[TASK] Among the lines below, return each one that contains the word "computer".

[DATASET ENTRIES]
================
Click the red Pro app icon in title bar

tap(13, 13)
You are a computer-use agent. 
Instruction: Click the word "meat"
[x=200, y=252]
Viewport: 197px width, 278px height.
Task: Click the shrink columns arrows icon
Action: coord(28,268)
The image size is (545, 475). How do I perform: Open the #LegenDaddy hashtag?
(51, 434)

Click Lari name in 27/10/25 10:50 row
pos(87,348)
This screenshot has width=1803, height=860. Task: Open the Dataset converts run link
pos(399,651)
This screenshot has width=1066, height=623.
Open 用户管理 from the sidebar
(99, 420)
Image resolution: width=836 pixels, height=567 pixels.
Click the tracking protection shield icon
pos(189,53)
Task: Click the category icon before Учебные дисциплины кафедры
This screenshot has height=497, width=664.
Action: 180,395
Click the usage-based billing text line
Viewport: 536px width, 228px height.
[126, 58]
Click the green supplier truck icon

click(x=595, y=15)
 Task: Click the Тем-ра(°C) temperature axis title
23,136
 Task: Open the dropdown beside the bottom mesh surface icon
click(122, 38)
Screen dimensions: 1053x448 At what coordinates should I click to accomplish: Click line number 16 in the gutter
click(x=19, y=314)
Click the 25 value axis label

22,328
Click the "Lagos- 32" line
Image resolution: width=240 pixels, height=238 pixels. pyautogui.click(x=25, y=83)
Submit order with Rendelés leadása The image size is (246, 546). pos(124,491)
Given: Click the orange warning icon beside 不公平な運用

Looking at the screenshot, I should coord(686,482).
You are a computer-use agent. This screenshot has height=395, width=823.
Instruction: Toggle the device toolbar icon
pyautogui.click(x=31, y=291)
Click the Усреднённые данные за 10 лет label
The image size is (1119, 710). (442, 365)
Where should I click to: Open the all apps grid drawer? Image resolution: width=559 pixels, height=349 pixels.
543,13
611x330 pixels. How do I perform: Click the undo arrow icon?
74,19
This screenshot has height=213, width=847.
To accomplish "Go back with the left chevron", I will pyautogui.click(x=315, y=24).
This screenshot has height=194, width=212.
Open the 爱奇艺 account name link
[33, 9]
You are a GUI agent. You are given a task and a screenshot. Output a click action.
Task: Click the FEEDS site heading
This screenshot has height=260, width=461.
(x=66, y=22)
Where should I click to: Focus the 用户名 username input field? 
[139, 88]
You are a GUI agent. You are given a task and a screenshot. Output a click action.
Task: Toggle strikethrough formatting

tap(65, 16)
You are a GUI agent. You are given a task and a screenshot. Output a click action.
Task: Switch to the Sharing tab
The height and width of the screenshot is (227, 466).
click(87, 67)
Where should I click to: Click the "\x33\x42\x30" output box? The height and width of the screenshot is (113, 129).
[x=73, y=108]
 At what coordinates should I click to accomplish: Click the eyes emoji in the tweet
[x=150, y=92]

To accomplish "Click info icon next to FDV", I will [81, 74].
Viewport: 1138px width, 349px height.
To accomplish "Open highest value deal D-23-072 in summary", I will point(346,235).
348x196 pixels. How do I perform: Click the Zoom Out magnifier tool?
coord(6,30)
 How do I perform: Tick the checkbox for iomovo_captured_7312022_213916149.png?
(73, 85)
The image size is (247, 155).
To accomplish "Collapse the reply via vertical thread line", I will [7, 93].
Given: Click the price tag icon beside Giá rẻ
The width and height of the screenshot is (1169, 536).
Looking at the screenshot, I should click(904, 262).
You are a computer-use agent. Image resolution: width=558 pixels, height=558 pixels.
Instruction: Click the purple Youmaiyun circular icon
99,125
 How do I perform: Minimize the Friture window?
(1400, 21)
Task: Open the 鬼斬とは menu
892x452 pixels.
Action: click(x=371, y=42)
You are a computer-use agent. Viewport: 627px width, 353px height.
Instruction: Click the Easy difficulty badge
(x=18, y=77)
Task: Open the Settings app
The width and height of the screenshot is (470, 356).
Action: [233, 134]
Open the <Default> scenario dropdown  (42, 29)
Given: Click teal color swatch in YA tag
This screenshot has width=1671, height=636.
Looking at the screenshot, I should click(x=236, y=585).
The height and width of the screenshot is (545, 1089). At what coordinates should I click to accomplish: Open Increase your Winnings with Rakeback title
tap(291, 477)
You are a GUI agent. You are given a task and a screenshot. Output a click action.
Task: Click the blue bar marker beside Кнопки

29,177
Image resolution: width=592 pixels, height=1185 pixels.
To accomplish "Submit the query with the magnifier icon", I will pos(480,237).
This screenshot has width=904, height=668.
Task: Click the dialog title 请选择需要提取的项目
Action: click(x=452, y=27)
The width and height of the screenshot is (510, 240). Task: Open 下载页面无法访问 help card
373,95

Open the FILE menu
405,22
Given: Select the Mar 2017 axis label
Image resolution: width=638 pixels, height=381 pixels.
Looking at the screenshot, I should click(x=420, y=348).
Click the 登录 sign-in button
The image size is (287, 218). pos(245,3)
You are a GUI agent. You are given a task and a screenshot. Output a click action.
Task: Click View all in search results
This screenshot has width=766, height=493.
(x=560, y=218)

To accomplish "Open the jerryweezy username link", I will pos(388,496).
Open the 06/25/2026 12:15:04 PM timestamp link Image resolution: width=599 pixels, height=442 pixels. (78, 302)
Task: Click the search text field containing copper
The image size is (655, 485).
================
[TASK ANSWER]
You are a computer-use agent. 
You are a computer-use agent. This screenshot has height=395, width=823.
You are a computer-use agent. Image resolution: width=558 pixels, height=558 pixels.
You are a computer-use agent. Viewport: 627px width, 353px height.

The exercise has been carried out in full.